I don’t understand nengo_dl.callbacks.NengoSummaries ().
If I can only pass nengo.Ensemble, Neurons, or Connection as the third argument, can I pass “Connection” from TensorNode?

Hi Souichi,

NengoSummaries is just there to make it easy to add TensorBoard summaries for Nengo objects (Ensembles, Neurons, and Connections). In a similar way to how tf.keras.callbacks.TensorBoard makes it easy to plot data from Keras layers. The code is pretty short if you want to take a look, the substantive part is just this function here https://github.com/nengo/nengo-dl/blob/master/nengo_dl/callbacks.py#L77. So it reads the values of the parameters associated with those objects (e.g. Ensemble encoders or Connection weights), and then simply adds a histogram summary for each of those parameters (using tf.summary.histogram).
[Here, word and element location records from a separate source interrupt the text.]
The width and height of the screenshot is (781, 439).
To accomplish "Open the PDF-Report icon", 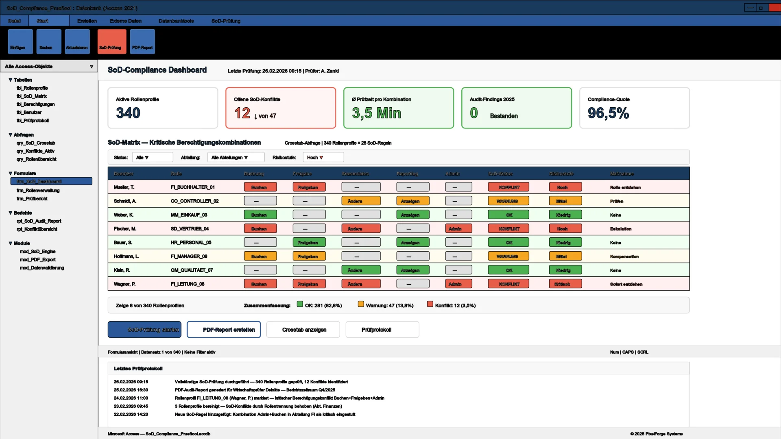I will 142,41.
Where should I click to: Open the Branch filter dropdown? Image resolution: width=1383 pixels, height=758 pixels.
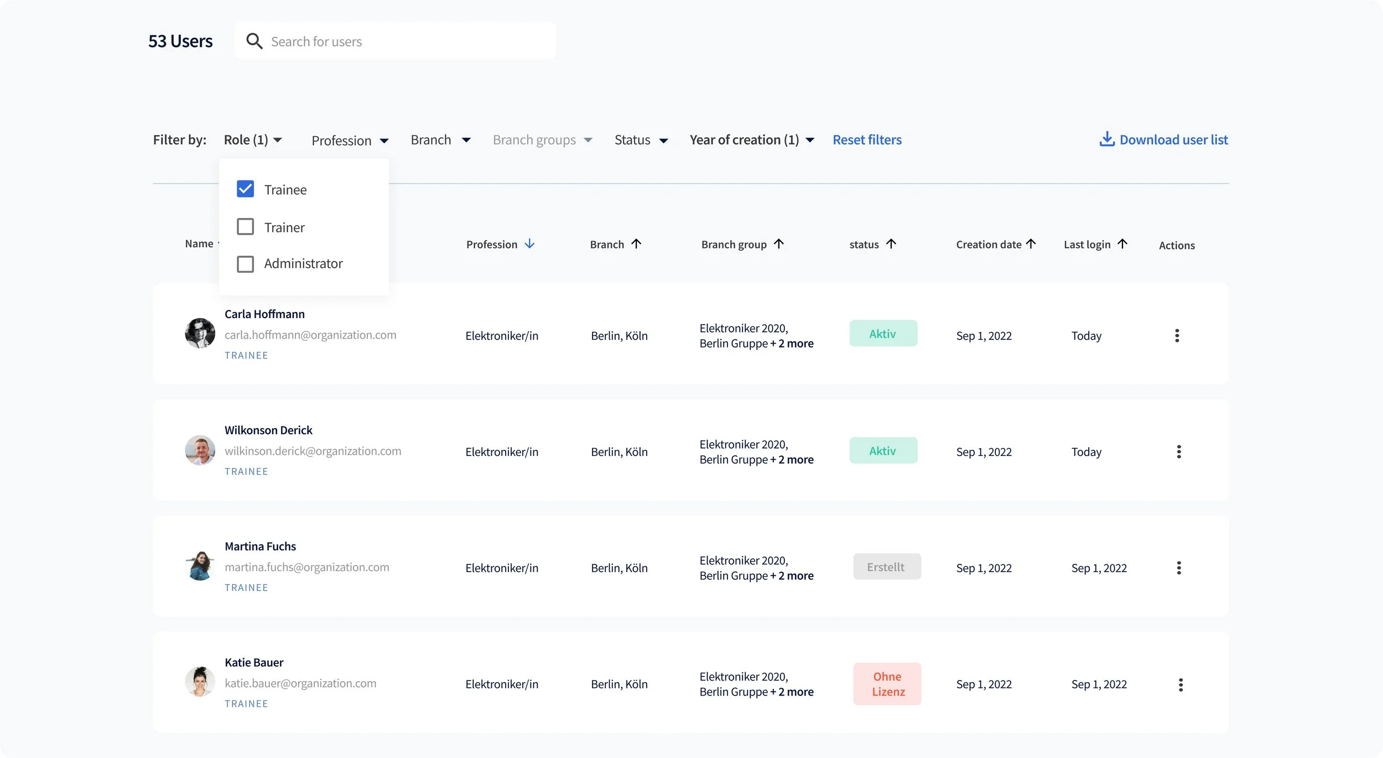click(440, 140)
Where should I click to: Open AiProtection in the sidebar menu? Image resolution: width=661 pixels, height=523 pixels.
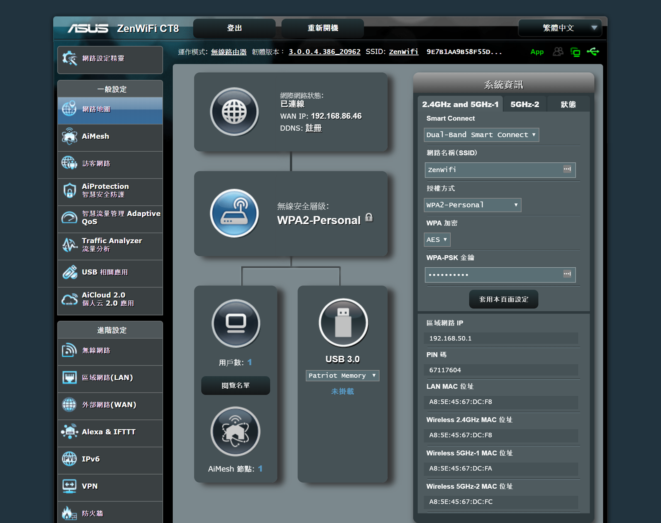click(x=110, y=190)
Yes, you can pass a Connection from a TensorNode. But what is it you are trying to view in TensorBoard? I’m guessing you want to view statistics on the parameters inside the TensorNode (e.g. the tf.keras.layers.Conv2D kernel). In that case those are just standard TensorFlow parameters, not Nengo objects, so you would use the standard tf.keras.callbacks.TensorBoard callback (with, e.g., histogram_freq=1 if you wanted to plot histograms for your weights).